Jenn grabbed Eriko’s hand. To the fallen Hunter she said, “Eriko, listen to me; you can deal with this. Just concentrate and let your body heal.”

“Bloody hell, Eri, damn you, don’t you leave me,” Jamie bellowed.

Eriko smiled—actually smiled. She never did that. She looked up at both of them and gazed with something that could have been love, had there been more time, at Jamie.

“Hai.”

And then she was gone.

“Sergio?” Aurora called. “
¿Mi amor?
Time to go, don’t you think?”

“He’s dead!” Antonio yelled at her, shoving and staking his way through vampires and leaping over freshly killed werewolves. Holgar was howling. Jenn and Jamie were crouched over someone on the ground. Skye, where was she? And Heather?

“He’s dead!” Antonio shouted again, gaining on Aurora. Kicking, punching, staking. Vampire after vampire fell in his wake. He had never fought so hard nor so savagely. Antonio’s mind raced backward in time to Madrid, when he and Sergio had brutalized the humans, their death-dealing an evil whirling dervish of destruction. He moved that way again, everything inside him focused on one goal—to kill Aurora.

Aurora stopped laughing. She gaped at him. “
¡Mentira!”
she finally shouted. Lie.

“I killed him myself,” Antonio said. “And I’m going to kill you!”

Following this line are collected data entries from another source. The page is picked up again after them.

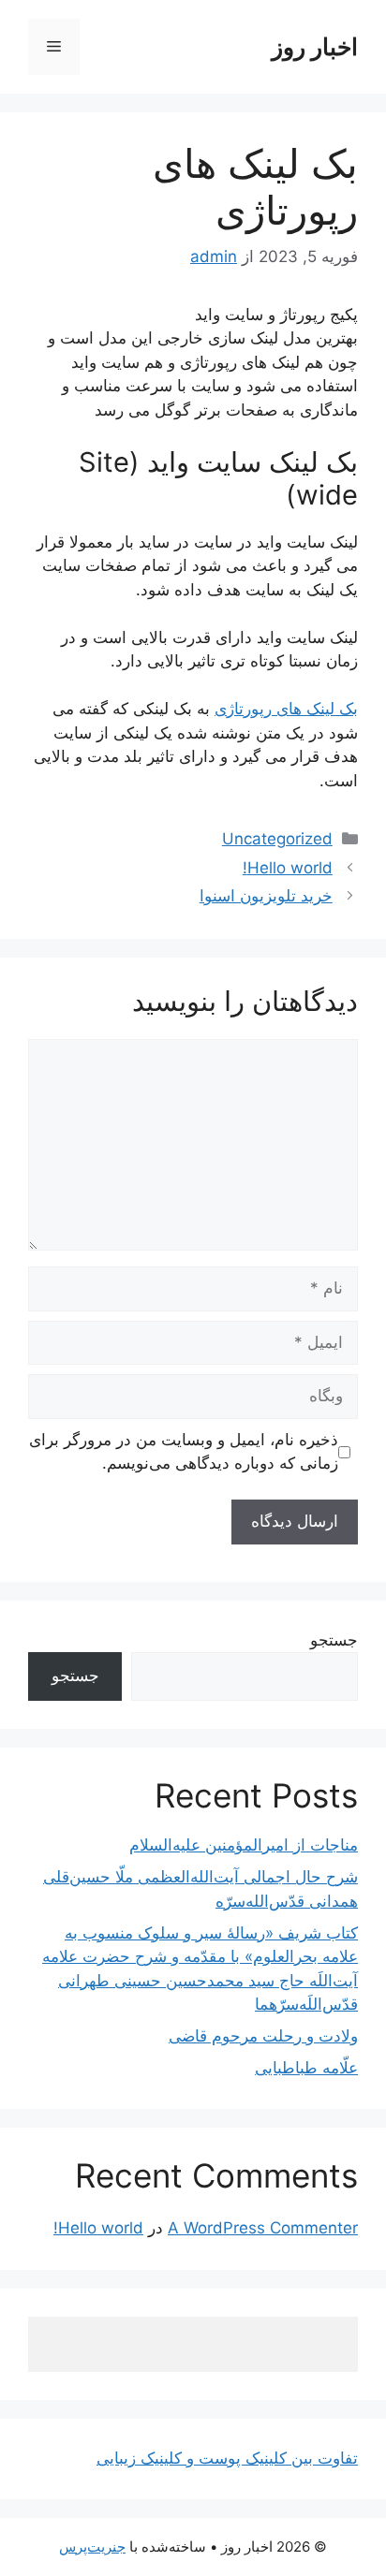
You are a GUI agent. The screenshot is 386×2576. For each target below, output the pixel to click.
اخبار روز (315, 47)
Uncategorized (277, 838)
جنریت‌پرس (92, 2546)
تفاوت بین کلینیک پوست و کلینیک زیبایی (227, 2458)
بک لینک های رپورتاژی (286, 708)
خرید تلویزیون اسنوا (266, 895)
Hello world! (288, 867)
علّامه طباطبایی (306, 2067)
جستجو (334, 1640)
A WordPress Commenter (263, 2227)
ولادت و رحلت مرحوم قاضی (263, 2036)
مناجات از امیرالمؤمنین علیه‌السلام (243, 1845)
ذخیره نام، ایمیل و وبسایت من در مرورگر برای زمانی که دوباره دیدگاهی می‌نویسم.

The expression on her face spurred him on. She was genuinely frightened. “Estefan!” she shouted. Then she looked past him to the grounds, to her left and right. “Louis!”

Something hit Antonio on the back of his head. He was undeterred, whipping his arm around and flinging a stake into the chest of a vampire, then crawling toward Aurora, bloodlust washing over him in waves. He would rip her apart. He would drink her filthy blood and grind her to dust.

“No!” she shrieked. “Keep him away! My sire! My sire! Help me!”

His hands dug into the dirt as he dragged himself forward. He brought up his legs, preparing to spring—

“Lucifer!”
she screamed.

A wall of flames shot between the two of them. It was the basement all over again, except this time the fire separated him from his target. He felt the heat licking at him; his skin prickled, then ached; the pain intensified to a nearly unbearable level as he kept moving forward, kept going. Through the flames he could see her bewilderment.

“Kill. You,” he managed, and then the fire took him over. He was ablaze. He thought of Jenn; he was failing her. God, he was burning.

“Antonio, Antonio, stop,” Jenn said. Fire raged around him. Burned him. He cried out for it to stop.